Gibt es Beispiele für Volksabstimmungen, die zeigen, dass die Menschen progressive Forderungen unterstützen, wenn sie die Möglichkeit dazu haben?
Die Ergebnisse verschiedener Volksabstimmungen zeigen, dass ein zweites Trump-Regime nicht bedeutet, dass eine Mehrheit der Amerikaner*innen für rechtsextreme Ideen gewonnen ist. Mehrere Staaten stimmten über Maßnahmen zum verfassungsmäßigen Recht auf Abtreibung ab, weil das Roe v. Wade Verfassungsgerichtsurteil unter Biden/Harris gekippt wurde. Ein großer Teil der Wahlkampfstrategie der Demokraten, das „kleinere Übel“ zu wählen, besteht seit Jahrzehnten darin, das Abtreibungsrecht als Geisel zu halten. Sie weigern sich immer wieder, Bundesgesetze zu verabschieden, selbst wenn sie sowohl den Kongress als auch das Weiße Haus kontrollieren, wie in Teilen der Regierungen Biden/Harris und Obama.
In diesem November haben sieben Bundesstaaten – Arizona, Colorado, Maryland, Missouri, Montana, New York und Nevada – Verfassungsgesetze zum Recht auf Abtreibung verabschiedet, während drei davon in Florida, Nebraska und South Dakota abgelehnt wurden.
Aber selbst zwei der drei Niederlagen zeigen nicht, dass mehr Menschen Abtreibungsverbote als Abtreibungsrechte befürworten. In Florida stimmten 57 Prozent für Abtreibungsrechte (56 Prozent stimmten hier für Trump), aber der Staat verlangt sechzig Prozent für Verfassungsänderungen.
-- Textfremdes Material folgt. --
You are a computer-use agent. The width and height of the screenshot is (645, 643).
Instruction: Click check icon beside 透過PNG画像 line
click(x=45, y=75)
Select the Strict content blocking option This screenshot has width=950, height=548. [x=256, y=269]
In Nebraska verlor die Maßnahme der Abtreibungsbefürworter*innen sehr knapp (48,8 Prozent). Einige dieser Staaten gelten traditionell als „konservativ“, wie Missouri.
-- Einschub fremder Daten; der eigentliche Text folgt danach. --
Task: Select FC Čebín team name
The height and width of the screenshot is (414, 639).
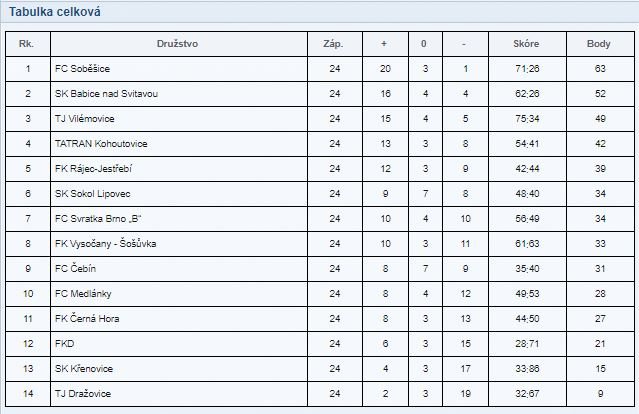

In ähnlicher Weise haben Arkansas und Missouri Maßnahmen zur Anhebung des Mindestlohns auf 15 Dollar pro Stunde und zur Verpflichtung der Unternehmer*innen, den Arbeiter*innen bezahlten Krankenurlaub zu gewähren, verabschiedet. Nebraska verabschiedete eine Regelung für bezahlten Krankenurlaub. Arizona lehnte eine Initiative zur Einführung eines niedrigeren Mindestlohns für Beschäftigte, die Trinkgeld erhalten, ab, während Massachusetts, ein traditionell „liberaler“ Bundesstaat, für die Beibehaltung eines solchen niedrigeren Mindestlohns stimmte.
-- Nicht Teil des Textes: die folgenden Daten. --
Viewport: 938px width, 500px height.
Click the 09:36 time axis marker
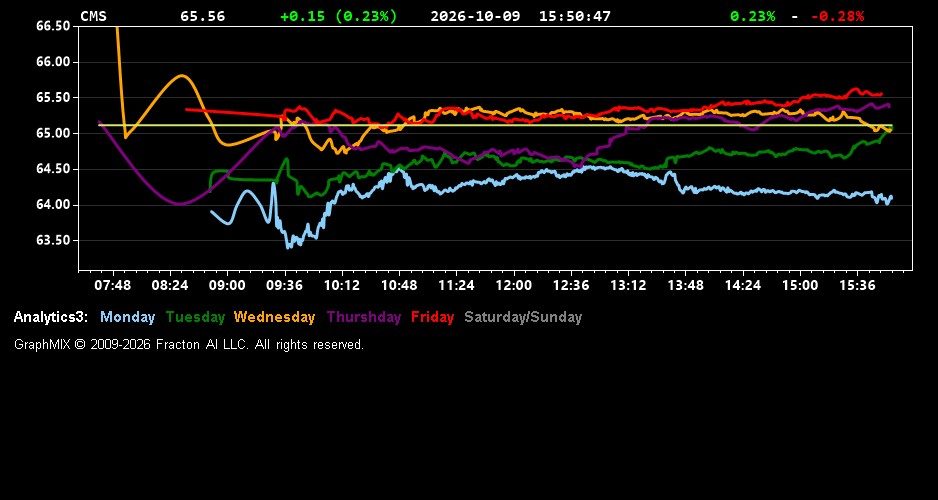pos(284,285)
Die Unterstützung für die Belange der Arbeiter*innenklasse lässt sich manchmal deutlicher an solchen Abstimmungen ablesen. Aber Unternehmen können immer noch Millionen ausgeben und Politiker*innen und Gerichte nutzen, um Maßnahmen zu blockieren, zu kippen oder rückgängig zu machen. Die Legislative von Massachusetts verabschiedete eine Steuersenkung, um die „Millionärssteuer“ auszugleichen, die von der Lehrer*innengewerkschaft vorgeschlagen und von den Wähler*innen im Jahr 2022 zur Finanzierung öffentlicher Schulen und des öffentlichen Nahverkehrs angenommen wurde. Auch wenn klar ist, dass die kapitalistische „Demokratie“ ihre Grenzen hat, ist es für die Arbeiter*innenklasse und Sozialist*innen nach wie vor entscheidend, die Kapitalist*innenklasse bei Wahlen herauszufordern, als Teil unseres Kampfes, die Gesellschaft und die Wirtschaft Milliardär*innen und Millionär*innen wie Trump, Biden und Harris aus den Händen zu nehmen.